═══ THE DATA
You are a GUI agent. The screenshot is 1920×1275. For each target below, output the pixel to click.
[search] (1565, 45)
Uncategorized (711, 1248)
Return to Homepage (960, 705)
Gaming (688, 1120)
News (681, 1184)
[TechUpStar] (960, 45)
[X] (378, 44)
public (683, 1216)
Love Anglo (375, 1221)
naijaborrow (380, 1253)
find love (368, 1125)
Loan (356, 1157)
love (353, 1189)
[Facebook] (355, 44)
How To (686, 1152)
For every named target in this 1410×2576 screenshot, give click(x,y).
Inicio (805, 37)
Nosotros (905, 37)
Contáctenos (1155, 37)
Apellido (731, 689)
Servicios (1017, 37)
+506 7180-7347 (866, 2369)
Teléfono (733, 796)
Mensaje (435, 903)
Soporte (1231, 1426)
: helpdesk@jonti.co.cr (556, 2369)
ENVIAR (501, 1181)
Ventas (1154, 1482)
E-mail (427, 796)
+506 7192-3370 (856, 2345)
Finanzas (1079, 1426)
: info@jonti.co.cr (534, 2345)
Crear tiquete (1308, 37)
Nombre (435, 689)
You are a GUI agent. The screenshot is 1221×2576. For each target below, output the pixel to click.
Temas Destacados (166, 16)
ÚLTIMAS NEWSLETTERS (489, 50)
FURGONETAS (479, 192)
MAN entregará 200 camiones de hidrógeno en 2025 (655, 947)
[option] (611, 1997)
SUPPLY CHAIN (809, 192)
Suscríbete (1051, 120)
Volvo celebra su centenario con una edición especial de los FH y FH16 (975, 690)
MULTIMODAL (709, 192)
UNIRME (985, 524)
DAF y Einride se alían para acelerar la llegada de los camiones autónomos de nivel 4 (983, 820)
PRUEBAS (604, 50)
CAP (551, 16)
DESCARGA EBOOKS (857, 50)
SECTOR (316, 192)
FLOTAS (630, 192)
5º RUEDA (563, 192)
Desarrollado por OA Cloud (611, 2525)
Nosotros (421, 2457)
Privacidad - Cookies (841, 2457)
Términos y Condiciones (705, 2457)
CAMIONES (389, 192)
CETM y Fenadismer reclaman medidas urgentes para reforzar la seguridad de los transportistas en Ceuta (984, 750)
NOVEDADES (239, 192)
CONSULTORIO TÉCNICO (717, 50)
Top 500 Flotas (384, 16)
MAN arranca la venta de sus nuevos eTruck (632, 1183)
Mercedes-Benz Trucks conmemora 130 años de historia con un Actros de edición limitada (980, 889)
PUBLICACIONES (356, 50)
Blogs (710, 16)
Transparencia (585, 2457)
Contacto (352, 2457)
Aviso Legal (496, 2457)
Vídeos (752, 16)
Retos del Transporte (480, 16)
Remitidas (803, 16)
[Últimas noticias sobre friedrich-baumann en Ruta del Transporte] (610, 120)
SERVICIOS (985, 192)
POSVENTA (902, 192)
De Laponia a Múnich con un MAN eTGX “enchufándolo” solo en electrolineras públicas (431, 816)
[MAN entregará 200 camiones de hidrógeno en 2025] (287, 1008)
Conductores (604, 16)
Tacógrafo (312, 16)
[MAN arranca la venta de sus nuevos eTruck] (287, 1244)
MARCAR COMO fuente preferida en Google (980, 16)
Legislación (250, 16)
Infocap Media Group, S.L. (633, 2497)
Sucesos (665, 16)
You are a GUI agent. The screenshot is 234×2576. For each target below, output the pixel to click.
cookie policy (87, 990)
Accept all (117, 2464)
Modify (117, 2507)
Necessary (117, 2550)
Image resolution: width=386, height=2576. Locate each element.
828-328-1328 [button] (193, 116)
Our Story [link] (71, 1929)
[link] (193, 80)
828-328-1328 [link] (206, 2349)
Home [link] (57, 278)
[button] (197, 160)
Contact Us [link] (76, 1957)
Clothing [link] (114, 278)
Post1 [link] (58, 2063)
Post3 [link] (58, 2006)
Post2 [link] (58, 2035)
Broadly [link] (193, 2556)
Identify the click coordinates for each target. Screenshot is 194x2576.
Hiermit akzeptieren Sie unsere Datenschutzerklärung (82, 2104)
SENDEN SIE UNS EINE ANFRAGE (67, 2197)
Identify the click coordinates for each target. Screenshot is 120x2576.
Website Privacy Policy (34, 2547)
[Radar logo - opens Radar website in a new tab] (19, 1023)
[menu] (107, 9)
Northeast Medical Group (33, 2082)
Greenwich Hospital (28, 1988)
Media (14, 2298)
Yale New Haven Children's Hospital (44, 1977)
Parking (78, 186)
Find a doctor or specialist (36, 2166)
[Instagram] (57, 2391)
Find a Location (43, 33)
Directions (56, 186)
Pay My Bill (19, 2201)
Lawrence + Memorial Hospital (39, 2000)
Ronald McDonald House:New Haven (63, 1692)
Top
══════
§ **TASK DETAILS**: Which lines of the records above contain the word "Transporte"? Report each one.

§ **REPLY**:
Retos del Transporte (480, 16)
[Últimas noticias sobre friedrich-baumann en Ruta del Transporte] (610, 120)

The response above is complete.